| EXERCISE DESCRIPTION |
Look for "Critérios de contribuição" in the records below, then copy that line and every line after it, exactly and with nothing added.

(Dataset items)
::::::::

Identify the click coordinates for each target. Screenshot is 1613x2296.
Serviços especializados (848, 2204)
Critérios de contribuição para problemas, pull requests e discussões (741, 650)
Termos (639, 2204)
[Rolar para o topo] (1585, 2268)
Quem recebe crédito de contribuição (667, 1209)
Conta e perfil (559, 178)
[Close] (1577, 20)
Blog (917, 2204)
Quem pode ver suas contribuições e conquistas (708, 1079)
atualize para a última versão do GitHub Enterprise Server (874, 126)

::::::::

| ANSWER TO THE PROBLEM |
Critérios de contribuição para problemas, pull requests e discussões (741, 650)
Termos (639, 2204)
[Rolar para o topo] (1585, 2268)
Quem recebe crédito de contribuição (667, 1209)
Conta e perfil (559, 178)
[Close] (1577, 20)
Blog (917, 2204)
Quem pode ver suas contribuições e conquistas (708, 1079)
atualize para a última versão do GitHub Enterprise Server (874, 126)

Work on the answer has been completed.